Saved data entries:
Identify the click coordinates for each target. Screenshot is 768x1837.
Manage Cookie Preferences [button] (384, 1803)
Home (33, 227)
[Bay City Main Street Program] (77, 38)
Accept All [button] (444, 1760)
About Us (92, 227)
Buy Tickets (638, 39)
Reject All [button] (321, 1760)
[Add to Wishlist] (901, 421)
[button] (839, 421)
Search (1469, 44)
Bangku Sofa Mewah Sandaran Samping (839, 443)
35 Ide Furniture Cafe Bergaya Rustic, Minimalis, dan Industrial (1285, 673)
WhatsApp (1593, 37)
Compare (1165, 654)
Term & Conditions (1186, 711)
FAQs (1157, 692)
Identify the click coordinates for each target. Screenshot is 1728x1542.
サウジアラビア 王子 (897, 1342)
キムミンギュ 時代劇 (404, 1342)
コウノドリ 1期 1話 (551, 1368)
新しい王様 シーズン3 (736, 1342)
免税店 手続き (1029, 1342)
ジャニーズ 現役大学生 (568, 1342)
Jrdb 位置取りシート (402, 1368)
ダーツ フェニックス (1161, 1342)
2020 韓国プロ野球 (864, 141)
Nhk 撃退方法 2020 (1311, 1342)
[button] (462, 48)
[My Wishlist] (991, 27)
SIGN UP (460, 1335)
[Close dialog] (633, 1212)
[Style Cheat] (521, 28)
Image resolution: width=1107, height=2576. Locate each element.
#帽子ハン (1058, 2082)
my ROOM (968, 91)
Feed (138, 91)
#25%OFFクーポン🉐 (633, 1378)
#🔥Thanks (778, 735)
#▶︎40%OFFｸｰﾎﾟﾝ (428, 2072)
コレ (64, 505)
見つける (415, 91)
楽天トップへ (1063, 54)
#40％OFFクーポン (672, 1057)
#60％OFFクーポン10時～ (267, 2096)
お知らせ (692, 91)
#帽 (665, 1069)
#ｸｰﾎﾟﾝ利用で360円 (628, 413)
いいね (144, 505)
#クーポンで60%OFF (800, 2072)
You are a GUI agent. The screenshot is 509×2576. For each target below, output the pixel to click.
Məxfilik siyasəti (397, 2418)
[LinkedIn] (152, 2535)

- _How to complete this task_
Beginning with the first line above, transcribe all of the data exactly.

- _Task response_
Identify the click coordinates for each target. Screenshot is 768x1837.
Manage Cookie Preferences [button] (384, 1803)
Home (33, 227)
[Bay City Main Street Program] (77, 38)
Accept All [button] (444, 1760)
About Us (92, 227)
Buy Tickets (638, 39)
Reject All [button] (321, 1760)
[Add to Wishlist] (901, 421)
[button] (839, 421)
Search (1469, 44)
Bangku Sofa Mewah Sandaran Samping (839, 443)
35 Ide Furniture Cafe Bergaya Rustic, Minimalis, dan Industrial (1285, 673)
WhatsApp (1593, 37)
Compare (1165, 654)
Term & Conditions (1186, 711)
FAQs (1157, 692)
Identify the click coordinates for each target. Screenshot is 1728x1542.
サウジアラビア 王子 (897, 1342)
キムミンギュ 時代劇 (404, 1342)
コウノドリ 1期 1話 (551, 1368)
新しい王様 シーズン3 (736, 1342)
免税店 手続き (1029, 1342)
ジャニーズ 現役大学生 (568, 1342)
Jrdb 位置取りシート (402, 1368)
ダーツ フェニックス (1161, 1342)
2020 韓国プロ野球 (864, 141)
Nhk 撃退方法 2020 (1311, 1342)
[button] (462, 48)
[My Wishlist] (991, 27)
SIGN UP (460, 1335)
[Close dialog] (633, 1212)
[Style Cheat] (521, 28)
Image resolution: width=1107, height=2576. Locate each element.
#帽子ハン (1058, 2082)
my ROOM (968, 91)
Feed (138, 91)
#25%OFFクーポン🉐 (633, 1378)
#🔥Thanks (778, 735)
#▶︎40%OFFｸｰﾎﾟﾝ (428, 2072)
コレ (64, 505)
見つける (415, 91)
楽天トップへ (1063, 54)
#40％OFFクーポン (672, 1057)
#60％OFFクーポン10時～ (267, 2096)
お知らせ (692, 91)
#帽 (665, 1069)
#ｸｰﾎﾟﾝ利用で360円 (628, 413)
いいね (144, 505)
#クーポンで60%OFF (800, 2072)
You are a GUI agent. The screenshot is 509×2576. For each target below, output the pixel to click.
Məxfilik siyasəti (397, 2418)
[LinkedIn] (152, 2535)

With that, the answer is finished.